Material supplied Block Start

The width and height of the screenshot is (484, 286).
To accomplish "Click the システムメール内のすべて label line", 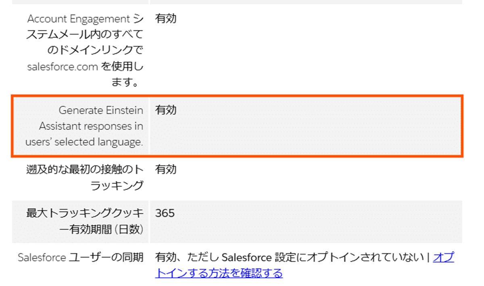I will click(x=85, y=35).

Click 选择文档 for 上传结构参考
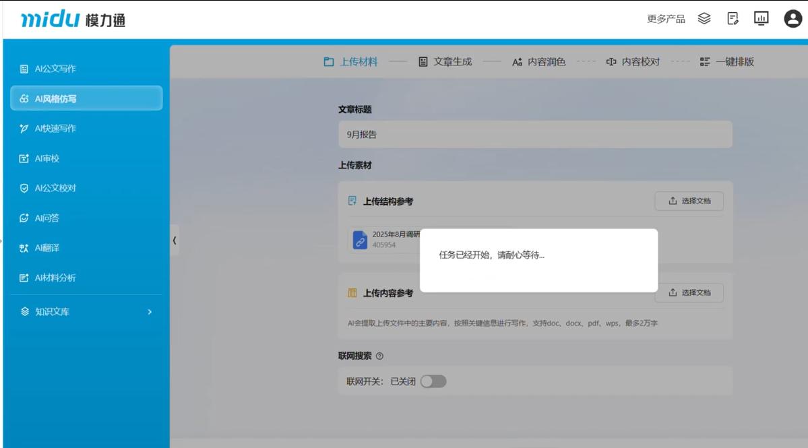pyautogui.click(x=689, y=201)
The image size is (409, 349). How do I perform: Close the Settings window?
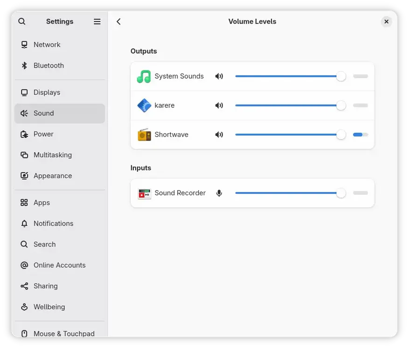(386, 21)
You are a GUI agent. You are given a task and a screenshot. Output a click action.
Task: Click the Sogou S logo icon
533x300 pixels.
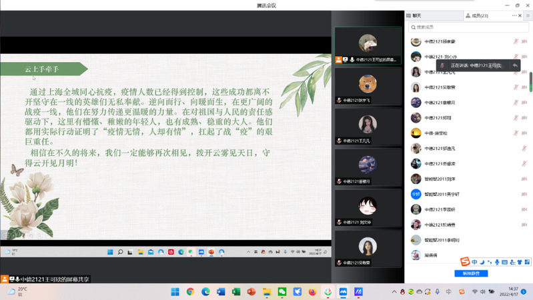tap(464, 261)
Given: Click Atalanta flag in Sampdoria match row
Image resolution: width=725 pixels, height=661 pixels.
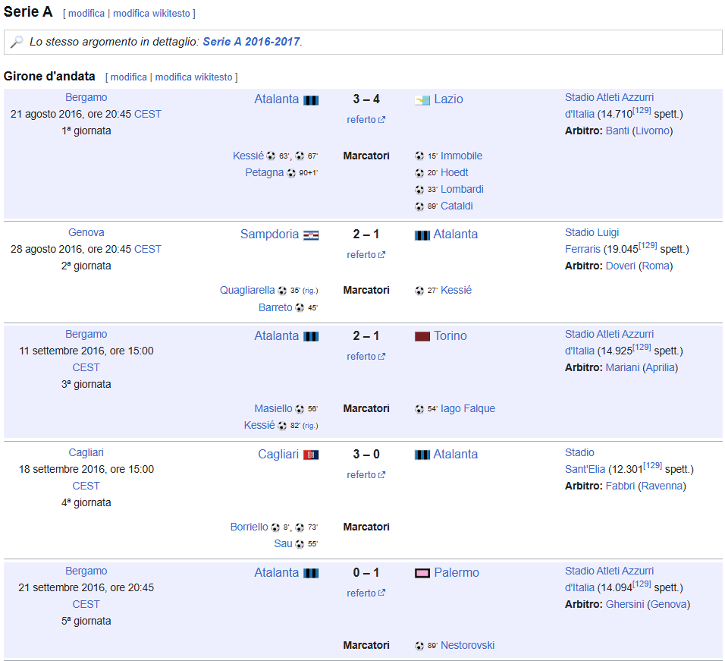Looking at the screenshot, I should (422, 235).
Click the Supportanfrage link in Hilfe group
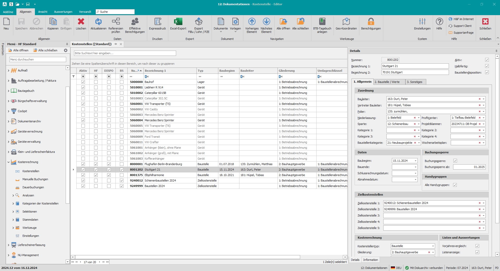Viewport: 500px width, 271px height. point(463,33)

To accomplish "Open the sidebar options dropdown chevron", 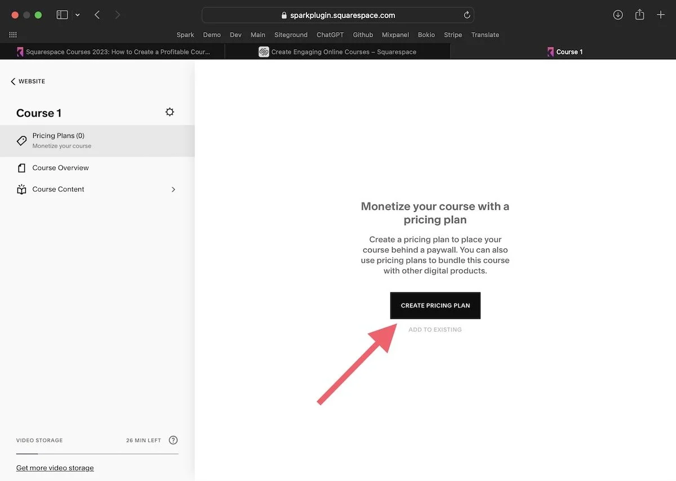I will (77, 15).
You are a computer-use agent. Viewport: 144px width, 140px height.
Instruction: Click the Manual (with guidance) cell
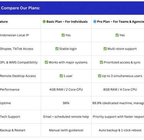tap(66, 130)
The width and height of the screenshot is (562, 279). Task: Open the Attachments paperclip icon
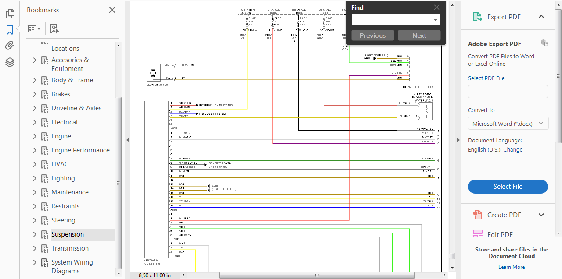coord(10,46)
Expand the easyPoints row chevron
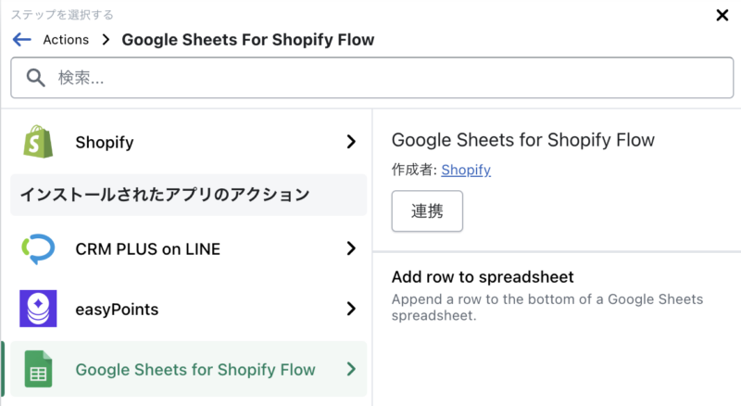 (x=351, y=309)
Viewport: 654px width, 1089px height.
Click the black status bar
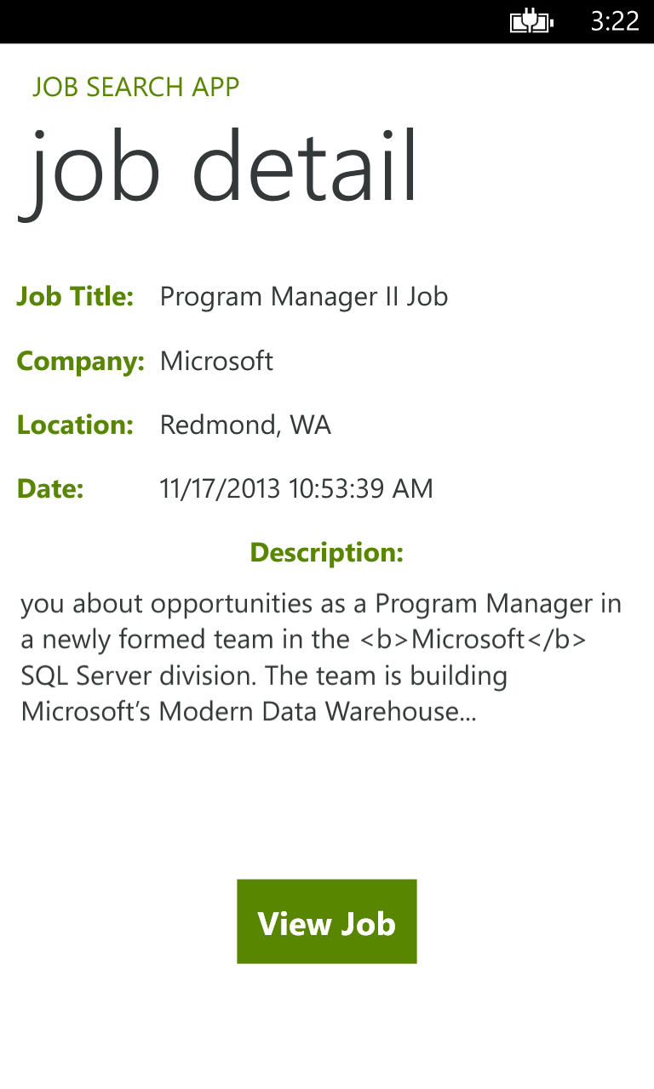click(x=327, y=21)
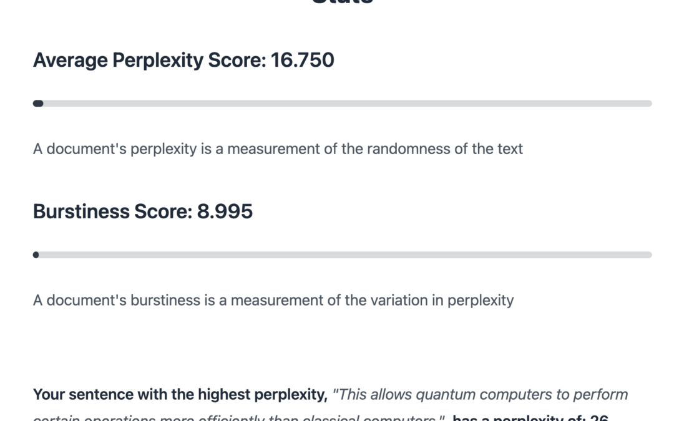Click the italic quote starting "This allows quantum"
The width and height of the screenshot is (674, 421).
click(x=481, y=395)
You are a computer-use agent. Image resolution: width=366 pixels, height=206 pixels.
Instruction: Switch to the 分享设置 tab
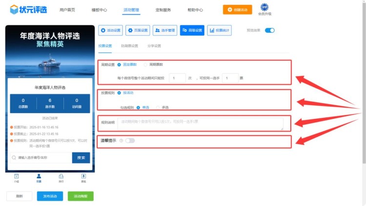coord(154,46)
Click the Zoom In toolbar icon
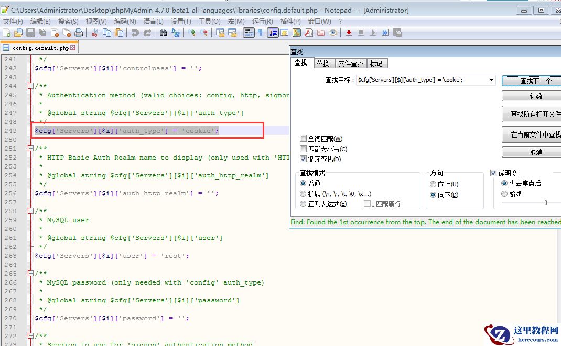This screenshot has height=346, width=561. 192,33
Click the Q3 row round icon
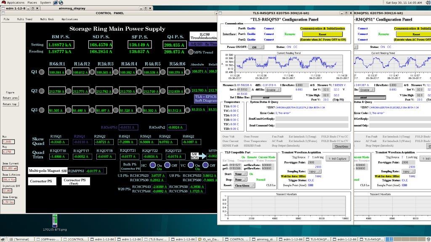431x242 pixels. coord(42,110)
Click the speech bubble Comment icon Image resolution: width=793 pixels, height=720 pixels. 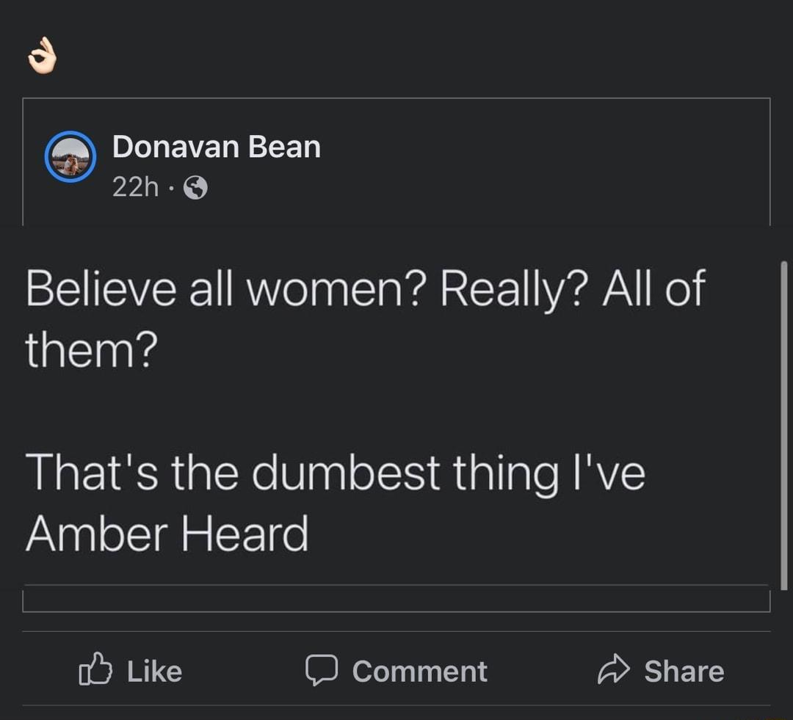[x=323, y=669]
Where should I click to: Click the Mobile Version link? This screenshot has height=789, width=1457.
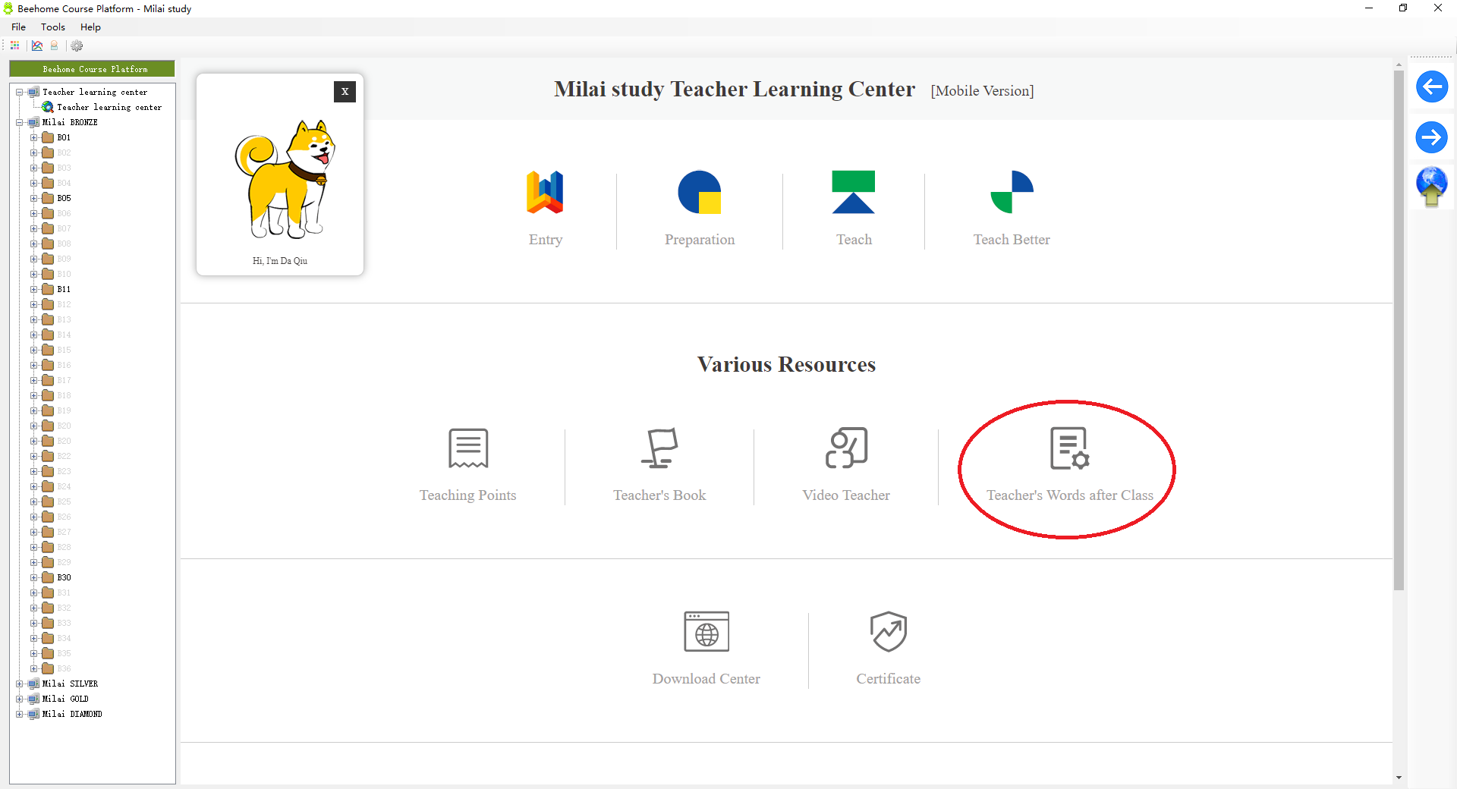(x=982, y=90)
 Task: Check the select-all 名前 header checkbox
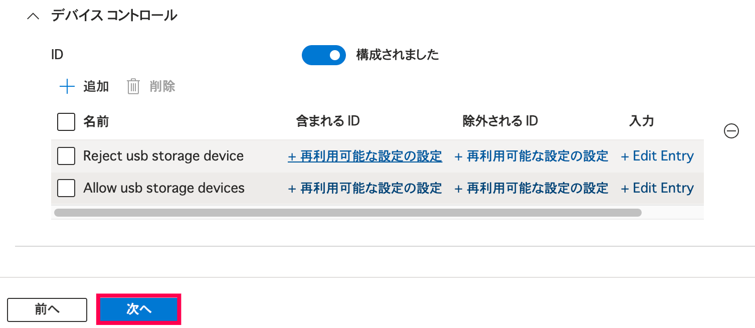pyautogui.click(x=66, y=121)
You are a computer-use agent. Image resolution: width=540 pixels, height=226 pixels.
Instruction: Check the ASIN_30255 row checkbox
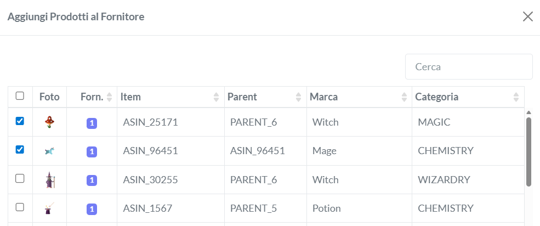[20, 178]
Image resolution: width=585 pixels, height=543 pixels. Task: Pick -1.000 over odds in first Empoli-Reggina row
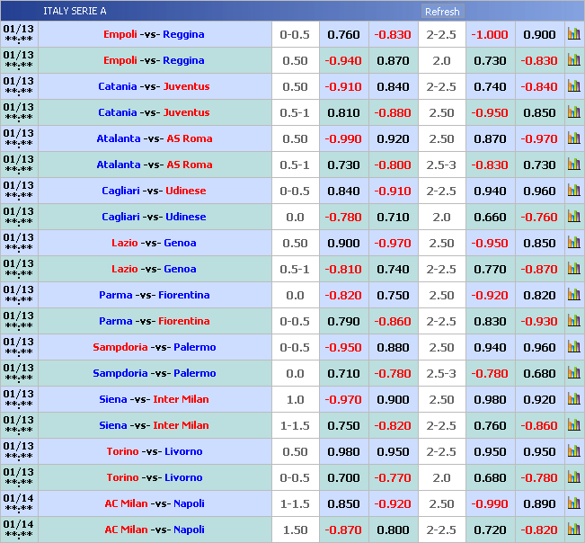pos(490,35)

Material supplied Block End

Report each line above that includes the string "computer".

■ **Finished task**:
You are a computer-use agent. Viewport: 144px width, 140px height.
You are a computer-use agent. Image resolution: width=366 pixels, height=206 pixels.
You are a computer-use agent. Image resolution: width=540 pixels, height=226 pixels.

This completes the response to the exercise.